あたしの体――イブキくんの姿は見えないけれど、ご麗人に逆らう気も起きず、言われるがままに腰を落とす。
「さ。淹れたてのうちに、どうぞ」
前回と違い、今回は赤い液体が入っていた。一口含むとフルーティーな香りが鼻孔をくすぐる。
「お。戻って来たようだな」
顔を上げると、白髪を揺らして近づいて来る凛々しいご麗人。
確か、スカジ様と言った。
「こんにちは、スカジ様。先に頂いております……」
「ああ、よいよい。先日はすまなかったな。おい、その姿、いい加減やめたらどうだ?」
後半は、ロヴン様に言ったようだった。睨み付けてくるスカジ様に見向きもしないロヴン様だが。
「キリエさん!」
振り返れば、あたしの体にはいったイブキくんが飛んで来た。
「一人にしてごめんね!」
「いいえ、大丈夫ですわ」
(こうして来てくれたもの)
「こんにちは」
「ああ」
「お帰りなさい。どうぞお座りになって」
前回と同様に着席したイブキくんの前に、あたしと同じ赤いお茶が出される。それは、スカジ様も同じ。
「今回は、ここのモルキュアナという実の果汁を数滴垂らしてみましたの。……では、これを」
そう言って置かれたのは、青藍色のクリスタル――甘味付けだ。
「お一つずつ、どうぞ」
「……では、お言葉に甘えて……」
青藍をそっとカップに落とすと、さらっと溶けて消える。再び舌に転がしたお茶は甘みが増して、おいしかった。
ふふ、と笑うロヴン様を睨み付けるスカジ様だったが、その目線を穏やかな眼差しに変えて、あたしたちに向きなおす。

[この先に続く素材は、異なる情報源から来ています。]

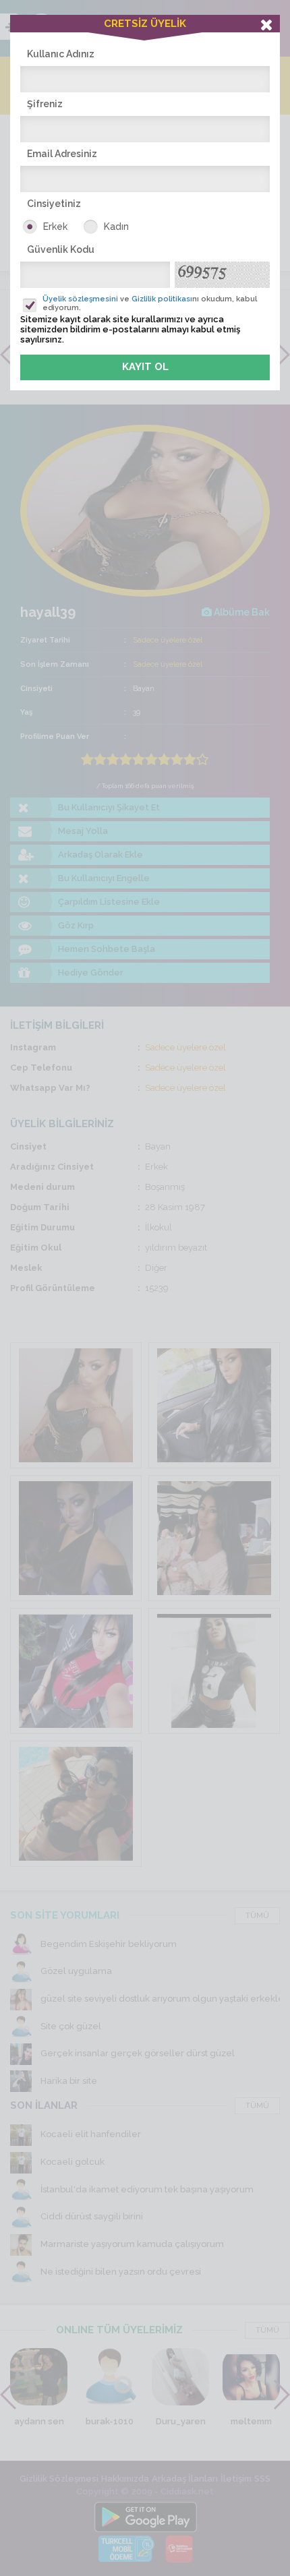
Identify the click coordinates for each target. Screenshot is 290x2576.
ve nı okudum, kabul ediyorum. (149, 303)
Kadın (116, 226)
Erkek (55, 226)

「すまなかったな。見たところ……心と体が入れ替わってしまったんだろう?」
「分かるのですか!?」
「ああ、本当にすまないな……。ほら、お前も謝れ、ロキ!」
ふふふ、と楽しそうに笑うロヴン様。
目を丸くして瞬きをするあたしたちの前で、彼女は指先を交差させた。
「楽しませてもらったよ! 人間ってのは面白い生き物だな! はははははっ!」
「おい! それは謝罪じゃないだろう!?」
「いいじゃないかスカジ神、細かい事を言うな! 喉元すぎればなんとやらというではないか! いい思い出になったであろうよ!」
ははははは! と愉快そうに笑った女性はふわりと浮き――宙で長い脚を組む。
「気持ち悪いからその変身もとけ!」
「いいんだよ私はこのままで! 気が向いた時に戻るさ!」
ぐぬぬ、とするスカジ様と軽快に笑うロヴン様を行ったり来たりしていたあたしに、ロヴン様が問う。
「楽しめたかな?」
なぜかその瞳に――逆らってはならない気がした。
「……はい。良い思い出になりました」
「そうだろう、そうだろう! ほらなスカジ神! 私のいった通りだよ!」
「何を言う! お前が脅迫しただけだろう!?」
「心外だな! そのような脅しは一言も告げてまいに!」
「この、嘘つき一柱!」
ははははは! と楽しそうな声が鼓膜を揺らす。
(スカジ様とロヴン様、仲がよろしいのね……まあ、ロヴン様じゃないみたいだけど……)
言い合っている二柱を眺めつつ、残った紅茶を頂く。
残したら勿体ない。
隣りのイブキくんを窺えば、彼もカップを傾けていた。
そして不意に、体が透けていることに気付く。
また現世で目覚めるのだろうか? そして体は元に戻っているのだろうか。
「っと、どうやら時間が来たようだな」
近づいてきたスカジ様の言葉に「はい」と頷く。
「「ごちそうさまでした」」
「いや、ロキが迷惑をかけたね。すまなかった」
「いいえ」
頭を振ったあたしに、スカジ様がほっとしたような顔をする。
「ではな」
片手を挙げたスカジ様に、あたしは腰を折った。
瞼を押し上げるとイブキくんの寝顔があって、思わず叫びそうになった寸でのところで耐える。
(あ……あぶなかった、ですわ……)
早鐘を打つ心臓を落ち着かせてから、そっと起き上って見下ろす。
目の前にいるのはイブキくん。そしてこの体は――自分のもの。
(どうやら……戻ったみたいですわね)
胸を撫で下ろし、耳を澄ませるも、上の方から音は聞こえない。
(リクくんはまだ寝ているのかもしれないわ。イブキくんも寝ているし……)
いつの間にかかかっていた掛布団でイブキくんの体を包んでから、立ち上がる。
時間は、朝の八時。
(今日は、あたしが朝食を作りましょう)
椅子にかかっているエプロンを腰につけ、台所へ向かう。
口元を綻ばせ、想像した。
起きたら二人とも、どんな顔をするかしら――……。
ーfinー
番外編、神のいたずらにより体と魂の取りかえっこ、という内容になっていました。
これで本当に終わりとなります。
読んでいただきありがとうございました。